# no network, net.eth0 vs net.eth1 [solved]

## h2sammo

i have installed a video decoder in the mini pci slot of the wireless nic in my appletv and now it is relying on its Realtek 8139 ethernet controller with the LAN wire connected to the back of the box for a network connection. the controller is listed by the lspci command but i dont know what driver it needs and if the module is active, etc.
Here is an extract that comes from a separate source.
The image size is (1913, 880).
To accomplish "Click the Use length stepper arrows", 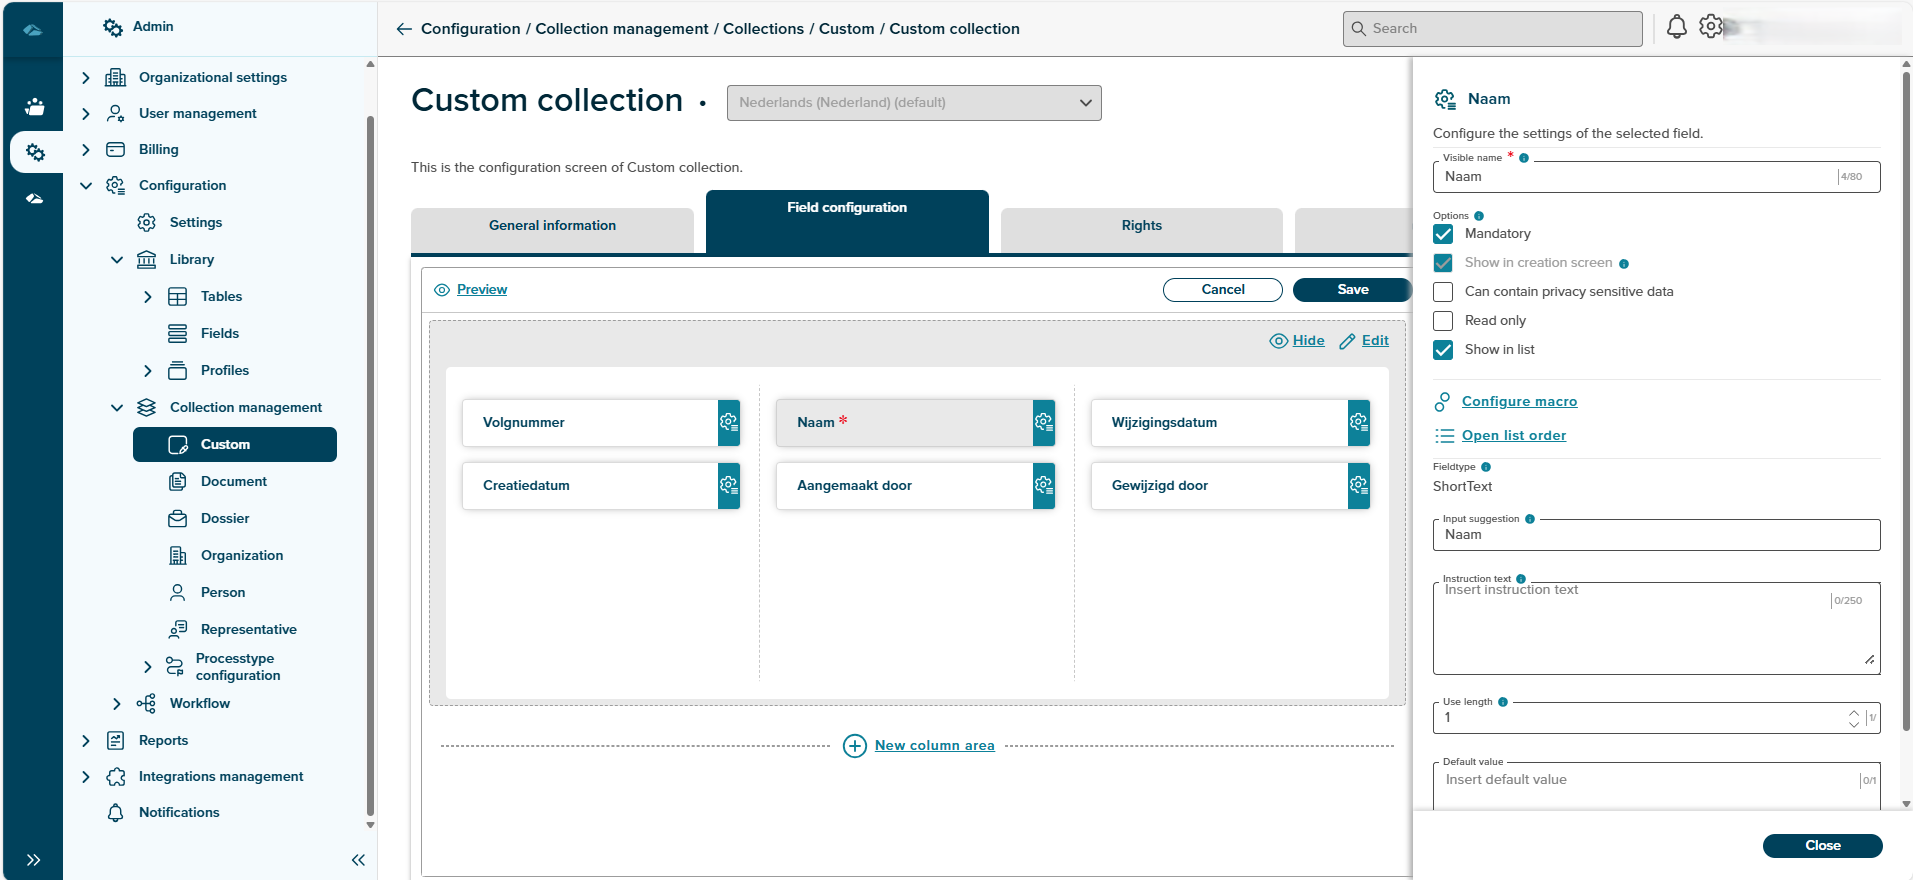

ifconfig shows lo and eth0 but neither are connected.  my wireless connection used to be setup on eth1 and that network displays in /etc/init.d.  net.eth0 however is NOT present in /etc/init.d

the command /etc/init.d/net.eth0 start returns a "no such file or directory" error message of course. i am not sure how to fix this. please help me get this box on the network.

thank youLast edited by h2sammo on Sun Mar 07, 2010 1:56 pm; edited 1 time in total

----------

## Jaglover

/etc/init.d/net.eth0 is nothing but symlink to net.lo.

If eth0 is seen by ifconfig then driver is loaded.

Settings go into /etc/conf.d/net.

All this is in Gentoo Handbook. How did you install Gentoo?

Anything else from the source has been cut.